After a few years, some of the products I purchased didn’t even see the light of day. I only would use my Christmas goodies a few months a year. What a total shame.
When I was talking to my BFF (Golda)about this, she mentioned that she had some of the same frustrations. She told me she would make Christmas cards throughout the year. I can’t remember if she set a number, but I decided if I made 10 a month that’s 120 Christmas cards, or even at 5 that is 60 over the year. This struck me as a good plan mostly because I wouldn’t need to stress the already stressful season. I usually have some to spare and pass on to charity which is another bonus. I found also that I really enjoy the longer time spent as I can think about the people I am sending cards too. It makes for a much better year.
Maybe this is something you can start doing! Think of all the fun you will have. Also, the guilt doesn’t hit as hard on buying the latest and greatest when you have already been using your stamps from previous years! You know that over the upcoming year you will use them!
TOP FIVE REASONS TO MAKE CHRISTMAS AND HOLIDAY-THEMED CARDS YEAR ROUND
I am not stressed about getting cards out
I get to address 5-10 envelopes a month for Christmas cards (if they move a quick label fixes it) and have no need to have a marathon addressing session (Bonus: I also sometimes have time to add cuteness to the envelope that will be going out.)
I get to use my product all year long
I get exposed to the other things in my Christmas themes to use on everyday projects. I find that a lot of my Christmas theme stamps and papers can go with everyday goodies to make a fantastic pairing.
It usually helps keep me in a holly jolly mood all year round
Yes, I am a forever student. I just began the Online Card Class Simply Watercolor Christmas. Yesterday was day one. Using the ideas from the instructors I completed two cards.

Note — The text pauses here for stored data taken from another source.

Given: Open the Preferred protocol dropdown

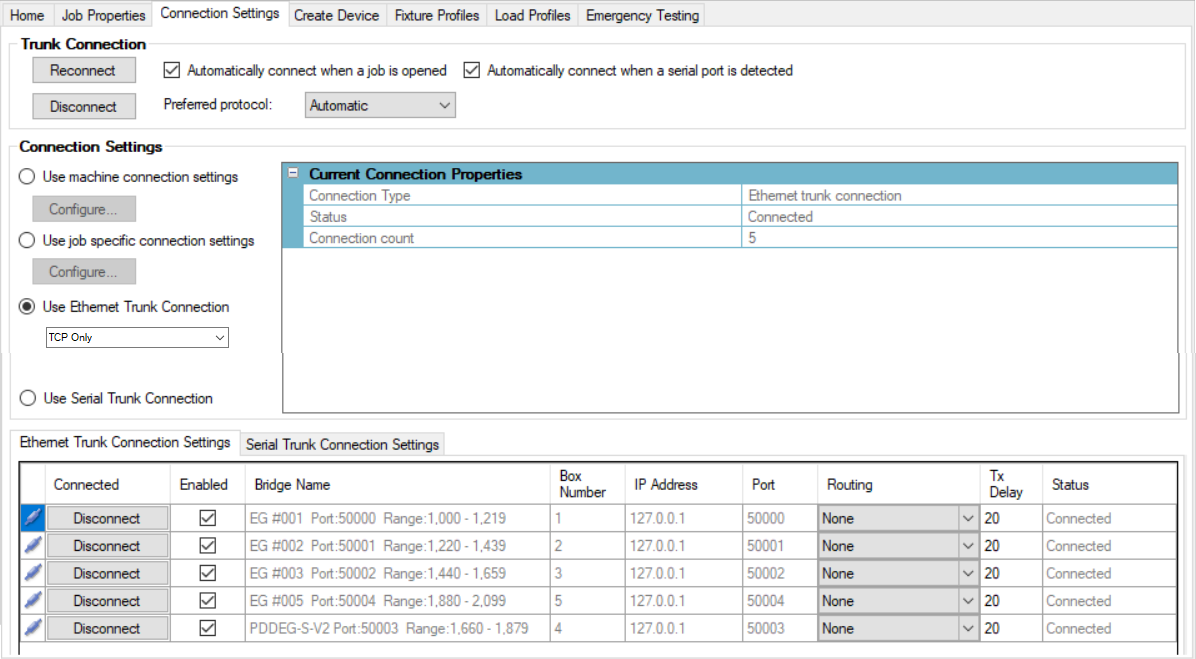Looking at the screenshot, I should tap(445, 104).
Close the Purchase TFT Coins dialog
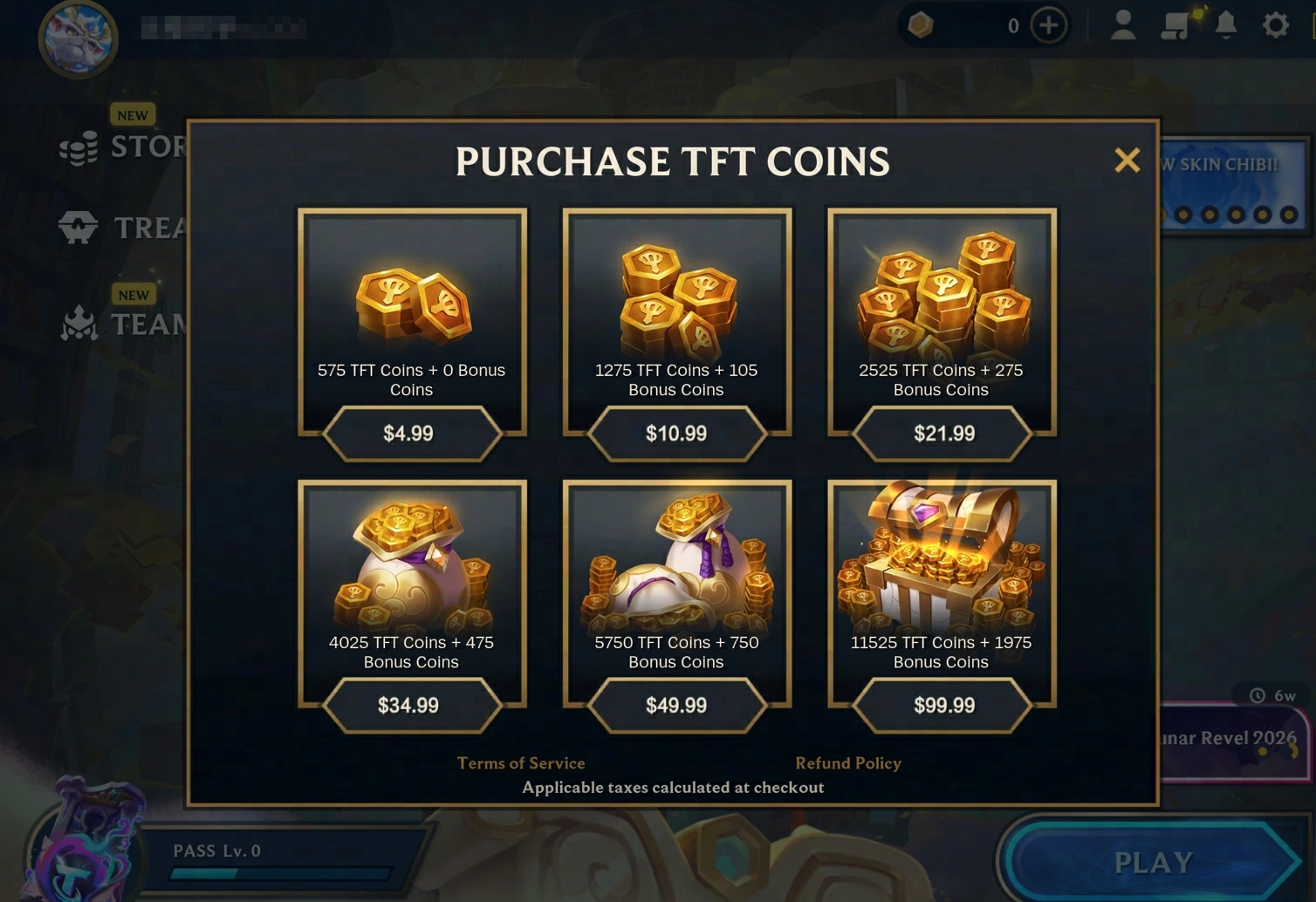Screen dimensions: 1316x902 click(x=1127, y=161)
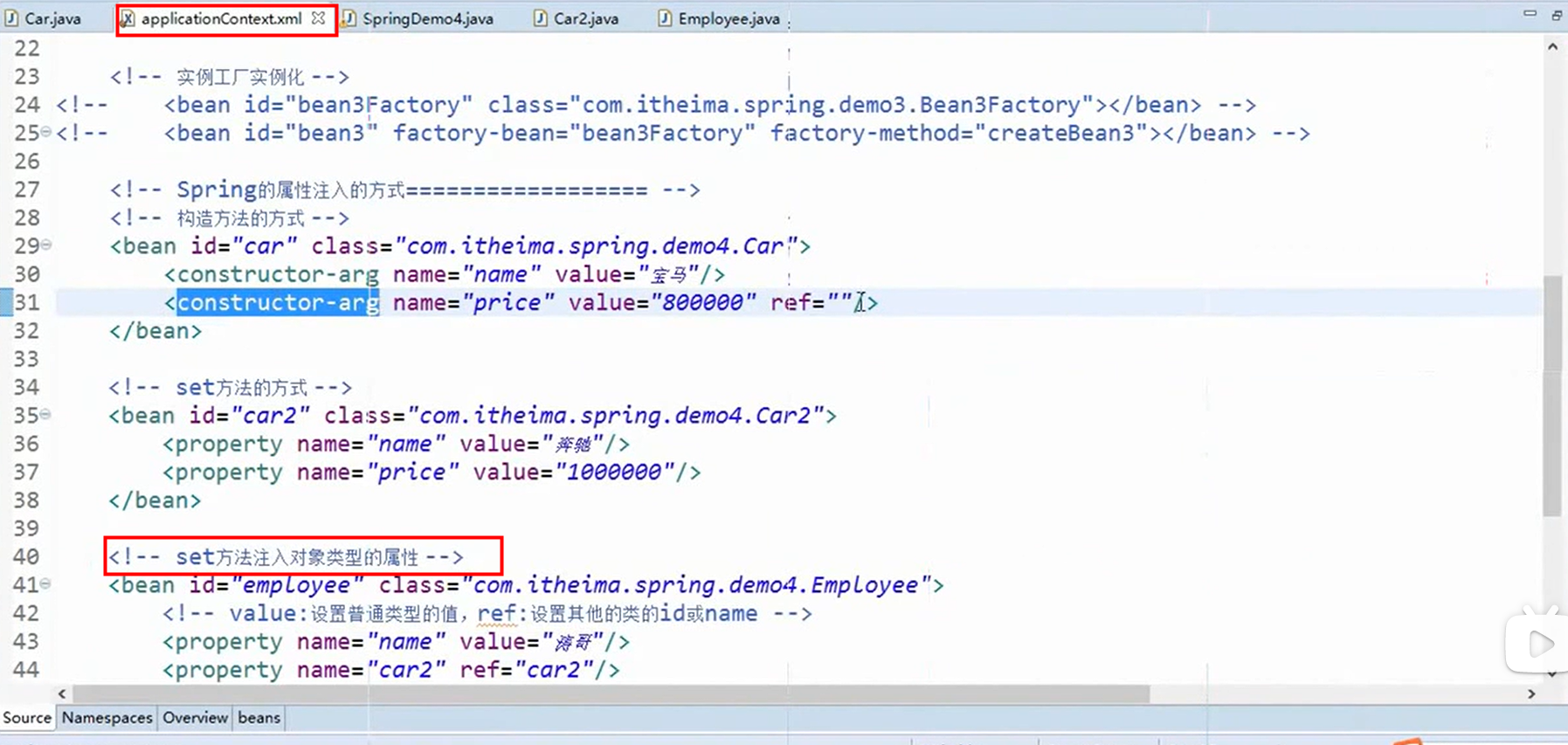Screen dimensions: 1568x745
Task: Maximize the editor area
Action: coord(1557,15)
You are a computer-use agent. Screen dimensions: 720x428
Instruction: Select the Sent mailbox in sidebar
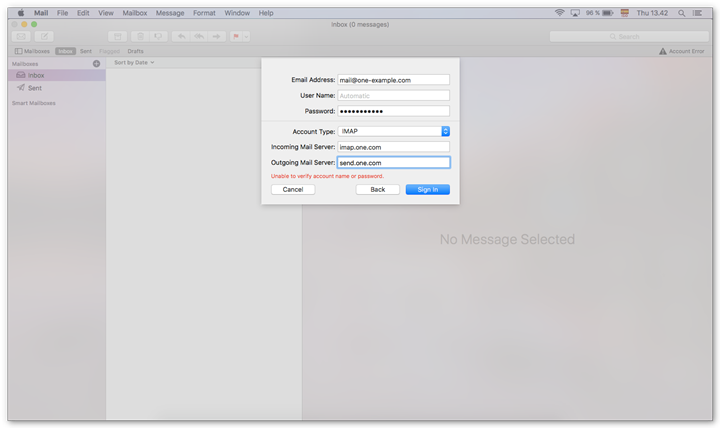coord(34,88)
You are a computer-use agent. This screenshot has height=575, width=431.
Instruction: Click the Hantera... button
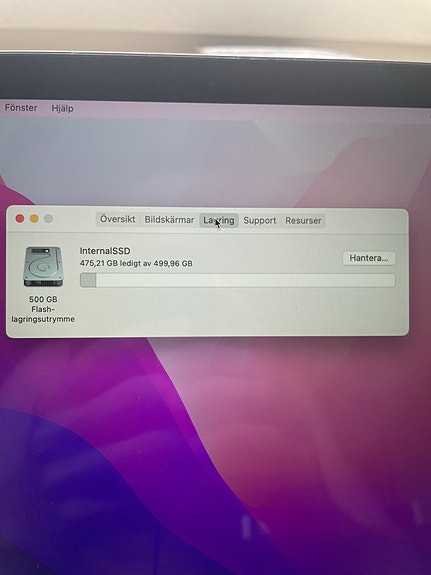[x=369, y=258]
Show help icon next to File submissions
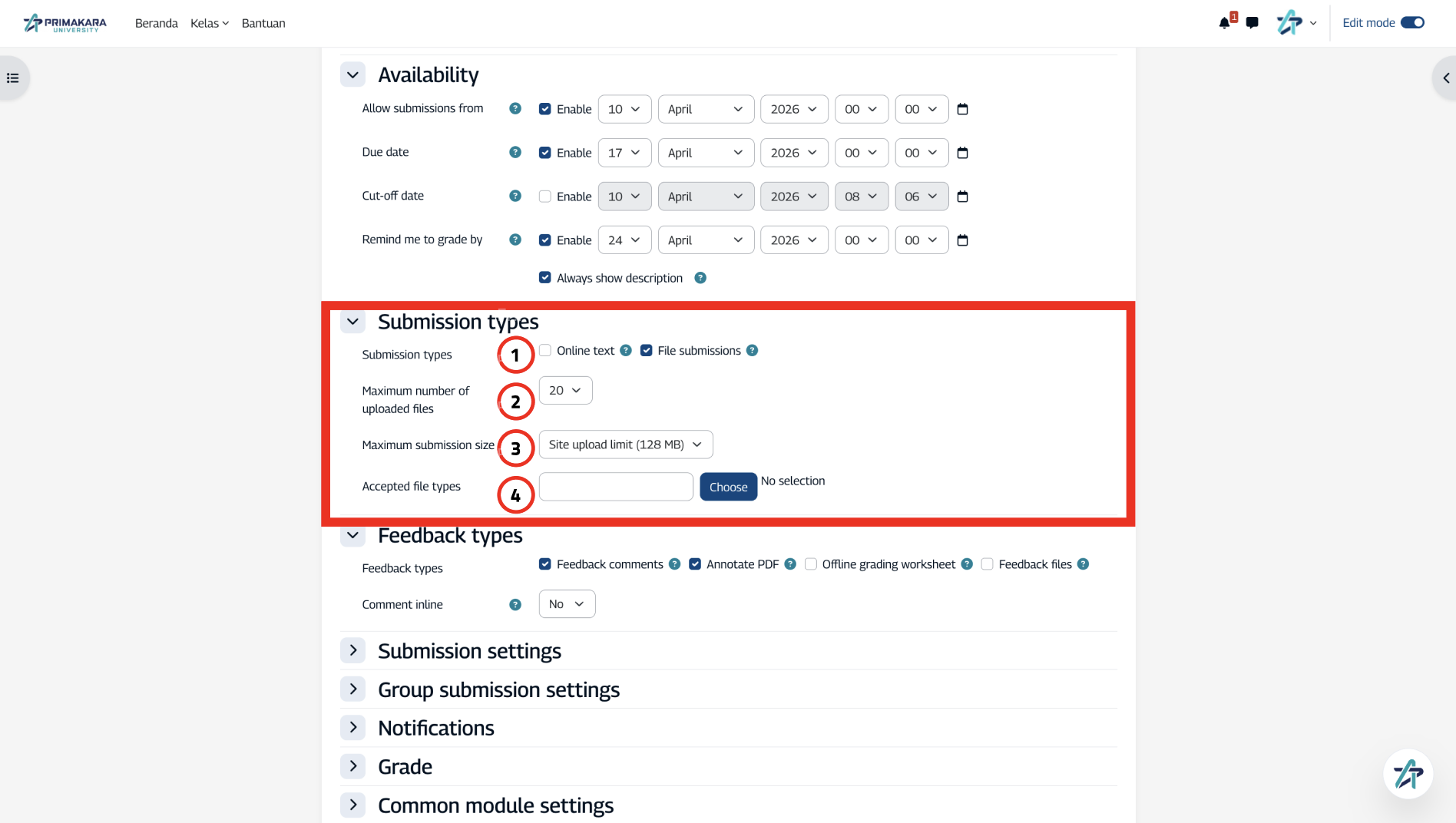The width and height of the screenshot is (1456, 823). point(752,350)
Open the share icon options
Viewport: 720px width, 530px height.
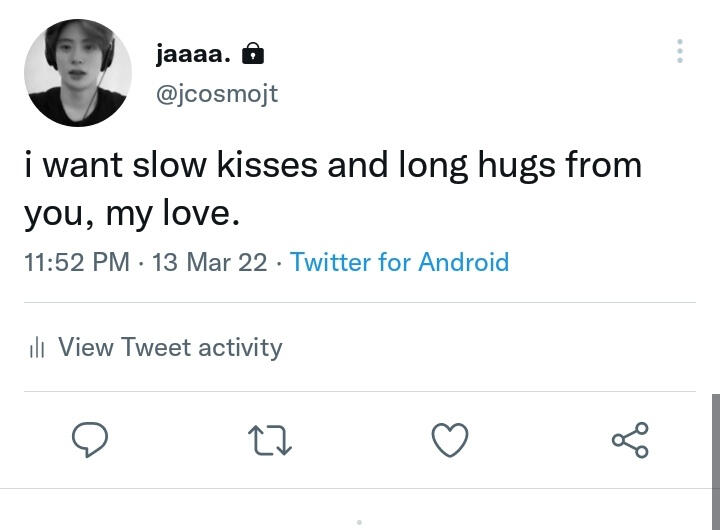point(630,440)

While my cards are not my favorite, I did discover something fun in class. I love the way Kristina showed me how to get a more opaque look from the metallic paints. A couple things that I would point out.
MAKE sure your paint is DRY before removing masking tape
Burnish the side of the tape that will be holding back the watercolor
Keep those pencil lines light and when possible, use water soluble pencil
Don’t be afraid to experiment.
On my tree, I wanted to make a big star, but I wanted to highlight the paint not the die cutting. Because the sentiment is large, I decided to paint the star.
Problem: I am not so good at star painting. Like they are more than primitive stars more like toddler star.
Solution. I die cut a star from masking tape. My original though was to use it as a mask, but I couldn’t use the negative space because it was so thin on one side and I didn’t think the tape would hold the watercolor back. (There was other stuff on the die cut).
Second Solution: I used the positive edge of the star placed it over the tree, and outlined it very carefully with the gold paint. Removed the tape and then filled in the star. It work wonderfully!
Something I love about taking classes, they make me think. I must not fall back on my comfortable way of doing things. That star is my happy for this first class. I love how it looks on that tree! It really was the finishing touch.